§ Saved entries:

=== Begin Enclosure ===

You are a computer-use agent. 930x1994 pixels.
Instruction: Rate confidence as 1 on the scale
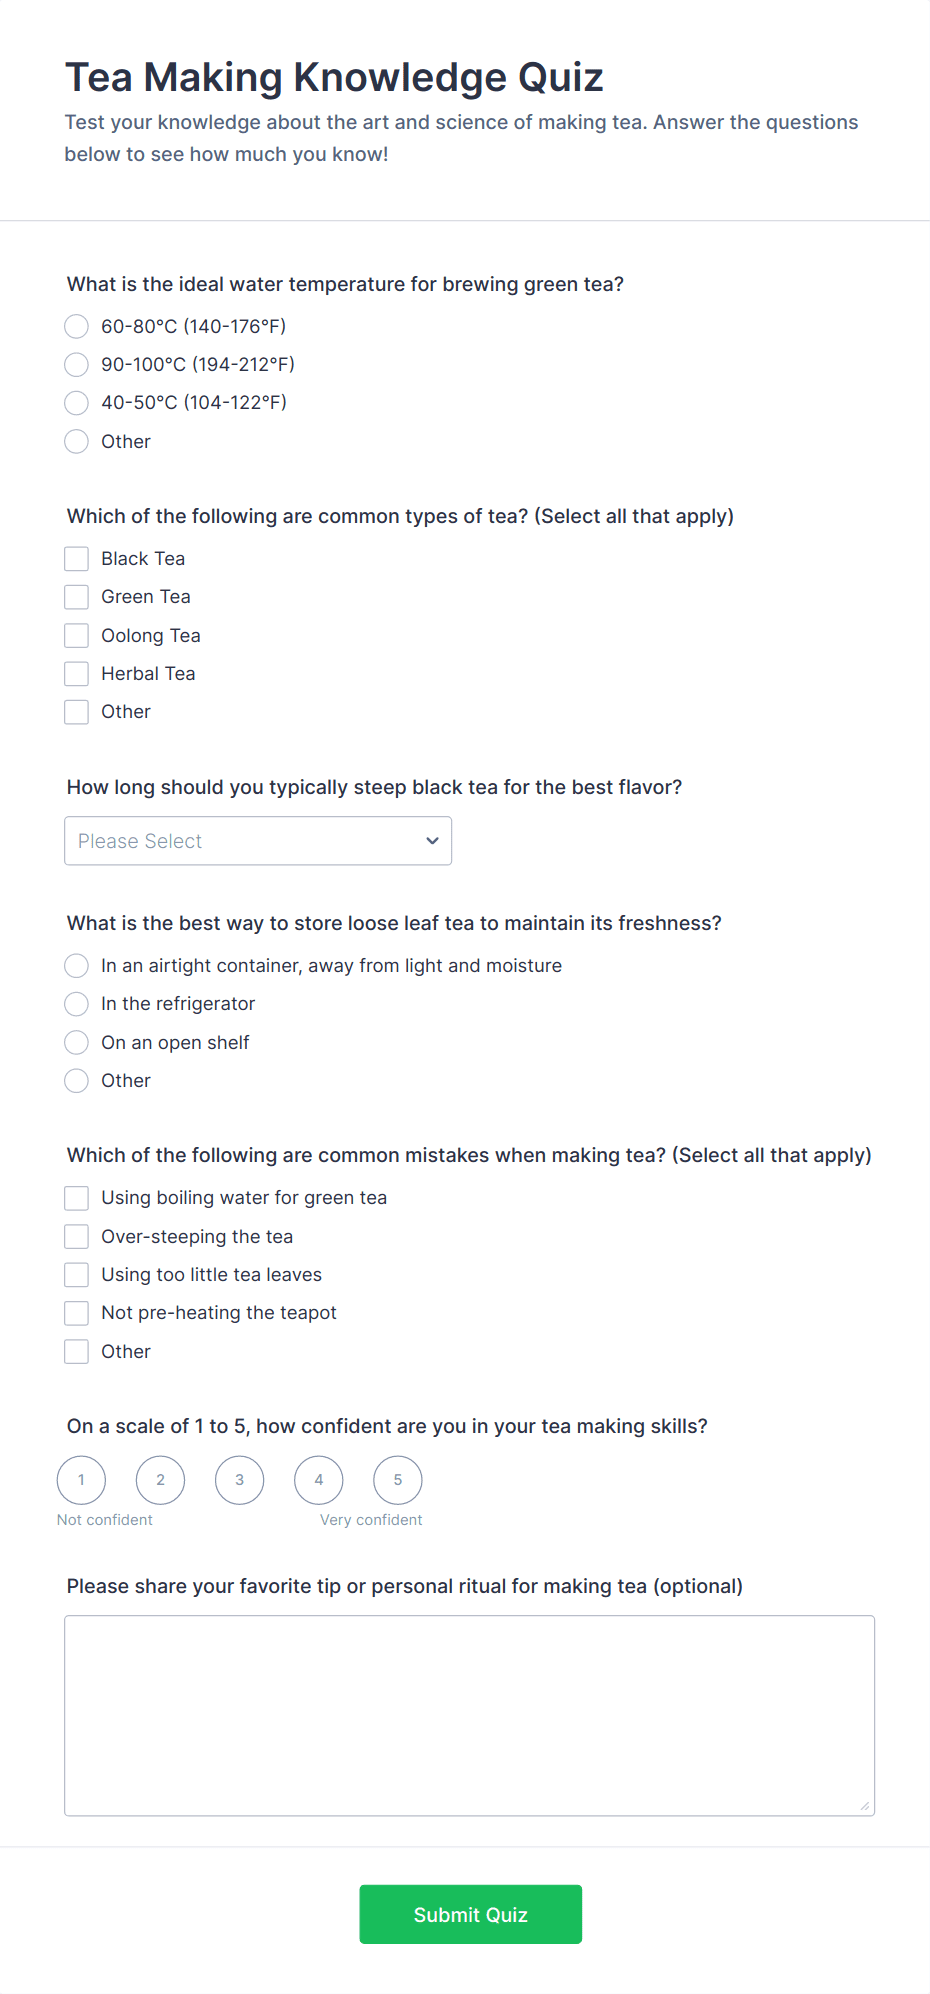coord(82,1480)
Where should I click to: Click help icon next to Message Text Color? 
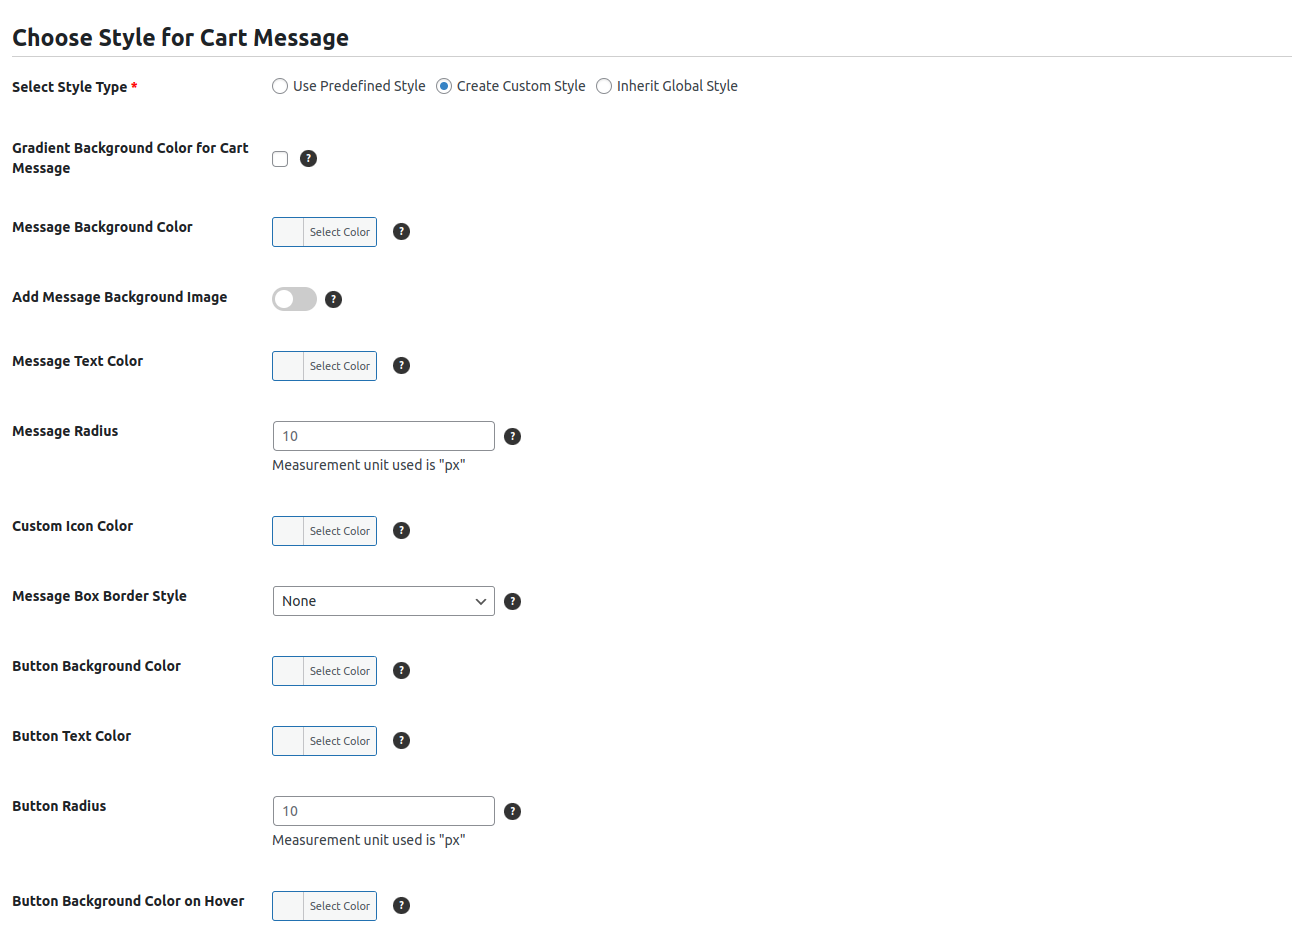tap(401, 366)
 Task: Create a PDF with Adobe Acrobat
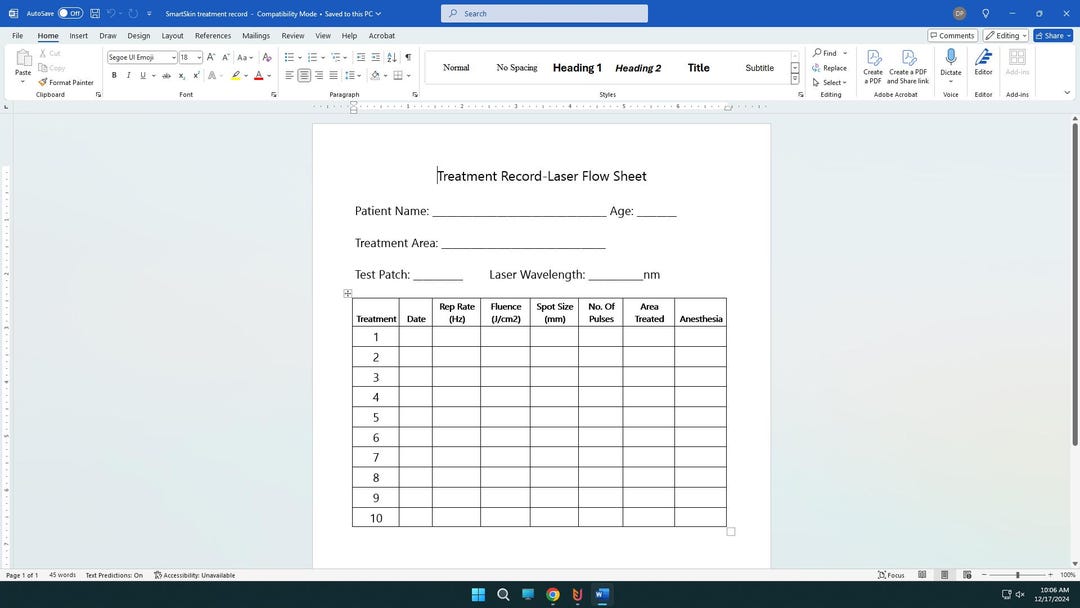click(872, 66)
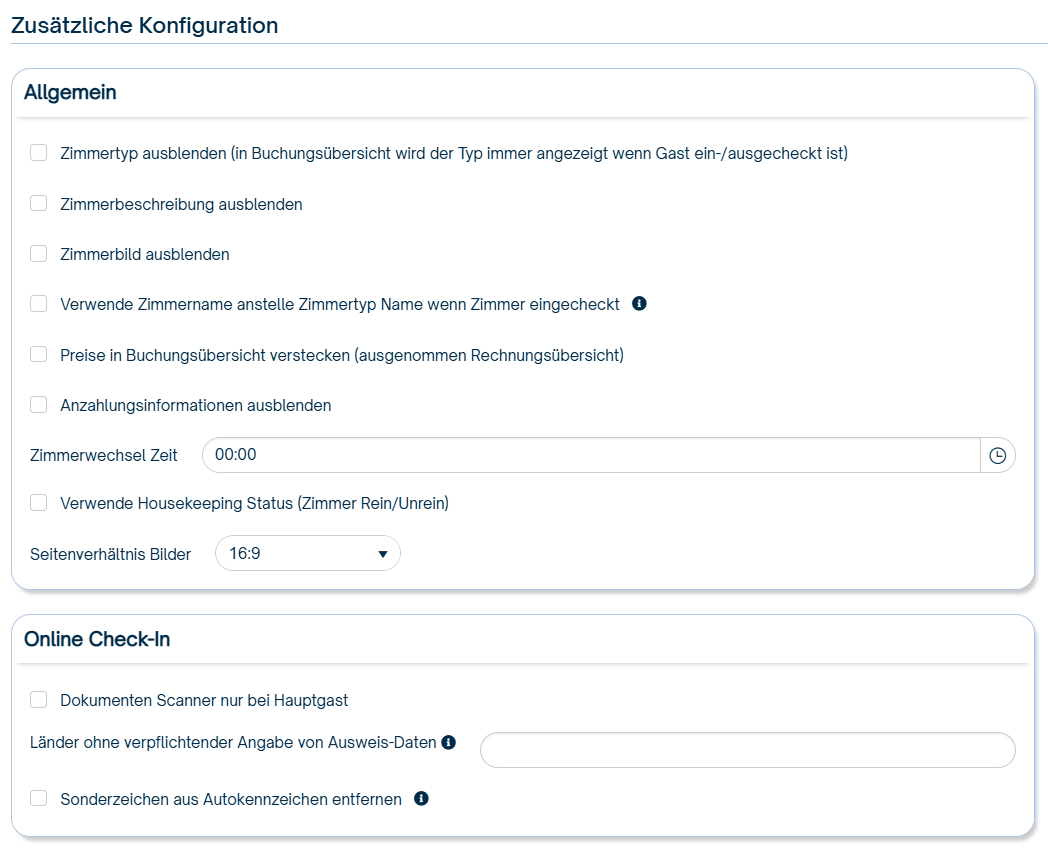Viewport: 1048px width, 850px height.
Task: Open the time picker clock icon
Action: pos(997,455)
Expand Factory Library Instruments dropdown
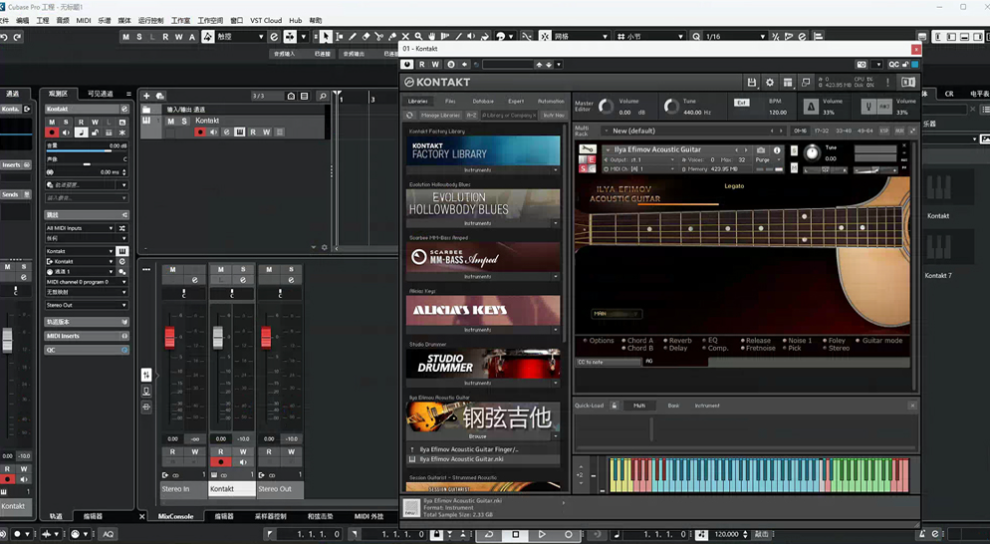 pos(483,170)
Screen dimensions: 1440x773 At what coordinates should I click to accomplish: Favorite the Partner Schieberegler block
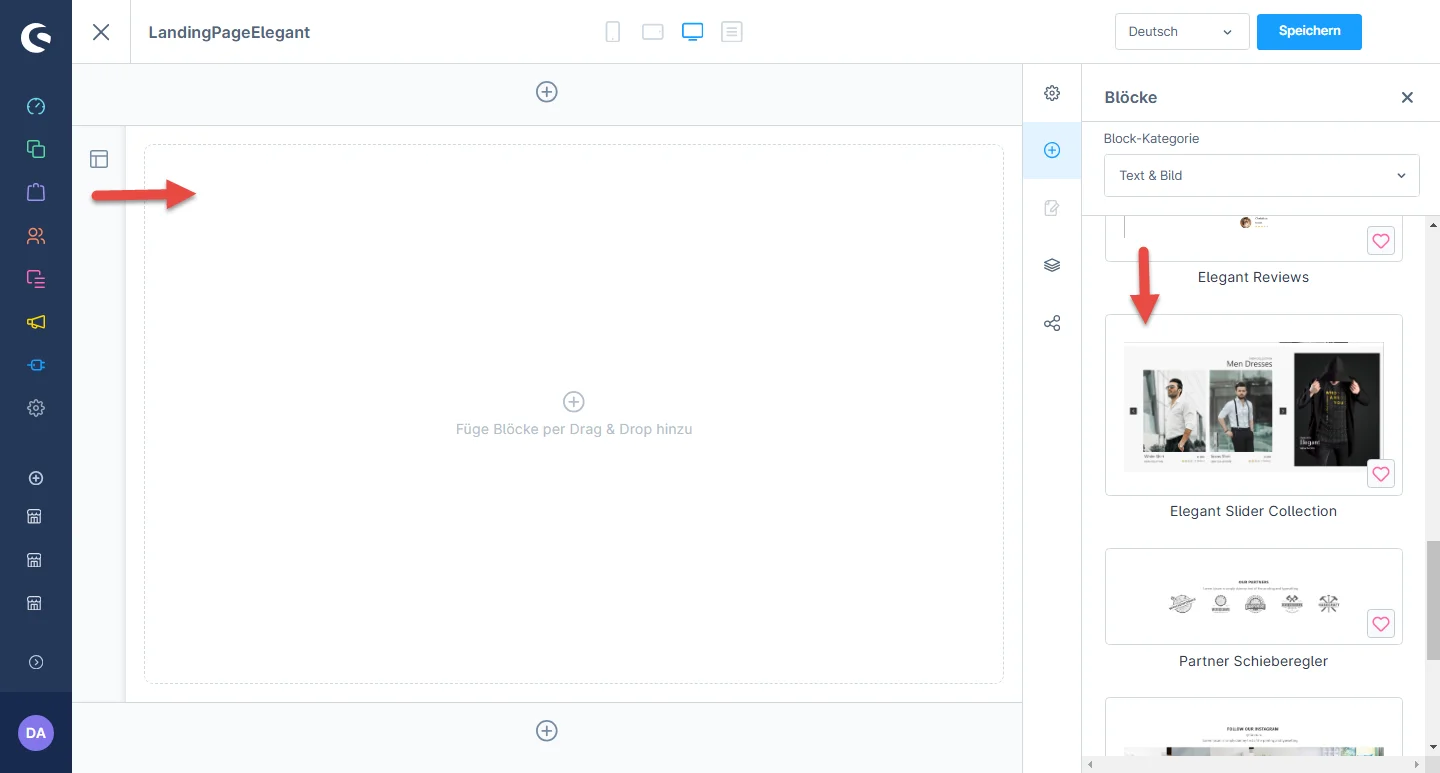(1380, 624)
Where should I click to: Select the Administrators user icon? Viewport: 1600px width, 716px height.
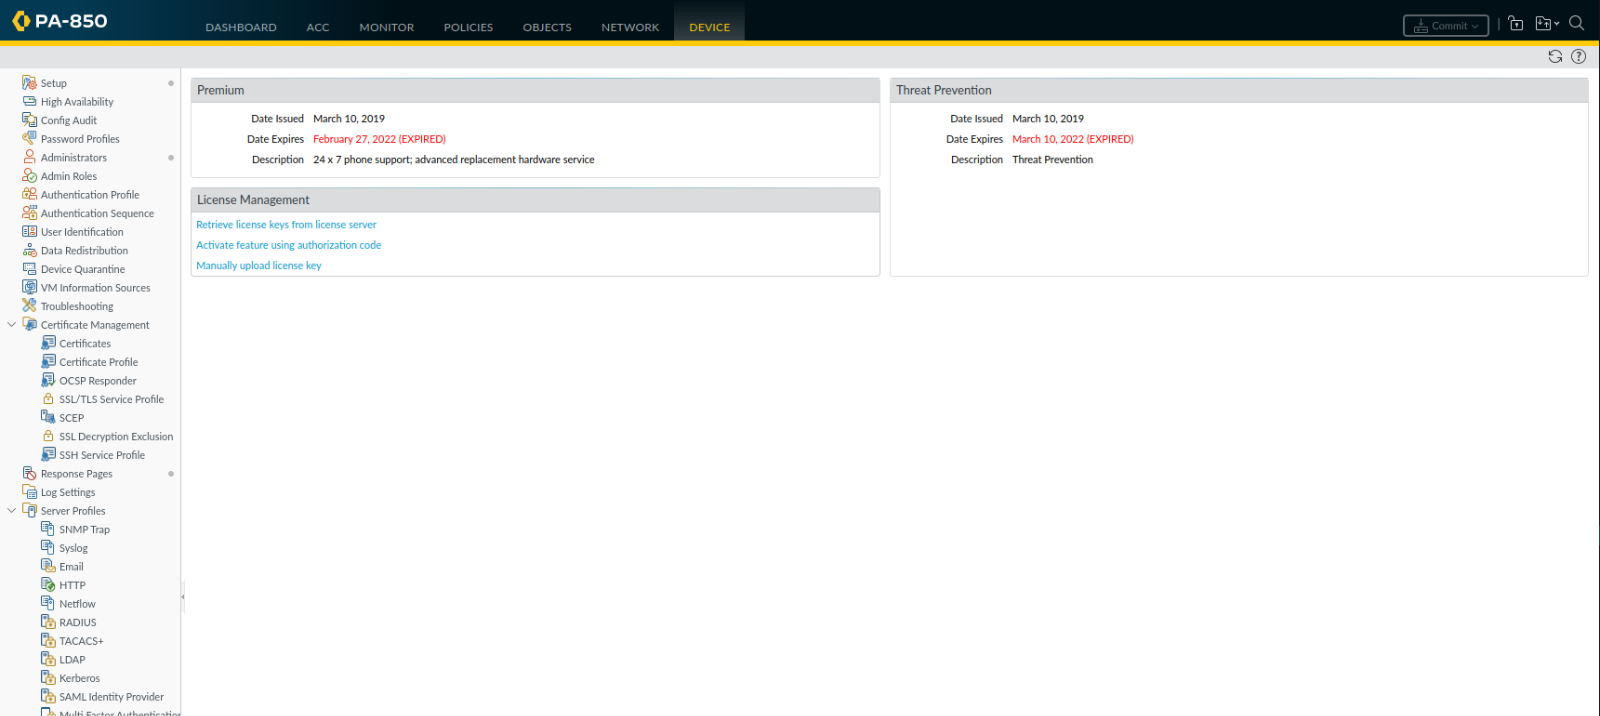(x=29, y=157)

=== End Enclosure ===

§ PROBLEM REQUIREMENTS: Please transcribe word for word the lines from the one bearing "Where should I click to: Select" through the last line of the records above, omitting the pictures.

§ EXERCISE RESULT:
Where should I click to: Select the Administrators user icon? Viewport: 1600px width, 716px height.
(x=29, y=157)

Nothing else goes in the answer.